Nou Bouke | The making of a documentary

About Nou Bouke

The title comes from words scrawled on the decrepit walls of buildings reduced to rubble by the monstrous earthquake that turned Haiti into the site of one of the world’s cruelest tragedies.

Nou Bouke, the Creole term for "We’re Tired," is a testament to the harsh reality for many in the Western Hemisphere's most desperate nation. In less than a minute, as many as 300,000 people were dead, most of them buried beneath houses, schools, hotels, businesses and government buildings that shook, buckled and then collapsed into a pile of debris.

This feature-length documentary -- a first for The Miami Herald and El Nuevo Herald -- will focus on Haiti's past, present and future in light of the apocalyptic Jan. 12 quake that now marks a new chapter in the nation's history.

As the Caribbean nation faces perhaps its most challenging crossroads due to the immense loss of life and property resulting from the tragedy, Nou Bouke presents a comprehensive look at the Haitian polemic. It is a representative mosaic that depicts the many perspectives that surround the hopes and aspirations of the Haitian people as they move forward into a future full of uncertainty.

About the bloggers

JOE CARDONA, producer/director
Joe Cardona was born in San Juan, Puerto Rico (of Cuban parents) on "all saints'day" 1967. He has directed 11 feature length documentaries, mostly dealing with issues of cultural identity and Cuban history: Adios Patria, Café con Leche, The Flight of Pedro Pan, Jose Marti: Legacy of Freedom, Havana: Portrait of Yesteryear, Honey Girl, White Elephant, and Celia the Queen. Nine of these documentaries have aired on WPBT2 and PBS affiliates throughout the U.S. as well as various outlets throughout Europe and Latin America. Joe has also directed, produced and written two feature films, Water, Mud and Factories and Bro. Both films have traveled the world through film festivals and the film Bro was been awarded the prestigious Flickapalooza Film Festival's "Best Screenplay" (2001) award.

JOSE IGLESIAS, director of photography
Photojournalist/videographer Jose Iglesias has worked for The Miami Herald since 1991. Born in Havana, Cuba, he fled the island following Fidel Castro’s 1959 revolution. He joined the visual staff at El Nuevo Herald earlier this year and has been covering the aftermath of the earthquake since January. His videos are being used by both newspapers.

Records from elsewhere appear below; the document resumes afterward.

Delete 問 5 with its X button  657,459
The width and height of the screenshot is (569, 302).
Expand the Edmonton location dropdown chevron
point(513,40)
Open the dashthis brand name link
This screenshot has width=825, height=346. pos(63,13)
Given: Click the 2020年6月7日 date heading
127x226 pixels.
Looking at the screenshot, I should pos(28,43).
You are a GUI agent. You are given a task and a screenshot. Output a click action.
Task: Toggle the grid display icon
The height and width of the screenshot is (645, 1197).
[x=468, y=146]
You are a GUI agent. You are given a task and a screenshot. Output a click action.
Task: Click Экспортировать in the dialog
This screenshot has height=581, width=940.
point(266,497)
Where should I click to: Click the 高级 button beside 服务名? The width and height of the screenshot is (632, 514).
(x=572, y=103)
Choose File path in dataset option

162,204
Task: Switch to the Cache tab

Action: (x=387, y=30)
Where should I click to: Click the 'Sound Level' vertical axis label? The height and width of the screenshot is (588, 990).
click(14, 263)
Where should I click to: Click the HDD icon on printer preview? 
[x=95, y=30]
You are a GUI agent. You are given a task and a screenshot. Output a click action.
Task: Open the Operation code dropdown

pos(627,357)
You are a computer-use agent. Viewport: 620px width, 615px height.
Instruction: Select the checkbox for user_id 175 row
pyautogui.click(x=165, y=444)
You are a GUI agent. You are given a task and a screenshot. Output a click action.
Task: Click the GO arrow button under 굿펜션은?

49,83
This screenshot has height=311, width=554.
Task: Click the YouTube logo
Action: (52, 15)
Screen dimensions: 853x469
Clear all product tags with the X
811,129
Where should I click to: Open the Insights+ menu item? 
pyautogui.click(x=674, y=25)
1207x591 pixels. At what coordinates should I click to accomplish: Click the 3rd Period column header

NANCY SAN MARTIN, executive producer
Nancy San Martin, interactive editor at The Miami Herald, is a veteran journalist with more than 20 years of experience. Her journalism endeavors began as a college intern at The Miami Herald. She was hired upon graduation and spent three years covering South Florida's diverse communities. In 1992, Nancy joined the Sun-Sentinel, where her responsibilities as immigration reporter led to overseas assignments in Cuba, Haiti and other Caribbean nations. In 1998, Nancy accepted a post in El Paso to cover the Southwest border for the Dallas Morning News. She returned to The Miami Herald in 2001 and has covered stories that have taken her across Latin America and as far away as Afghanistan. Nancy is a Harvard Nieman Fellow, Class of 2006, and served on the board of the National Association of Hispanic Journalists from 1990-1994.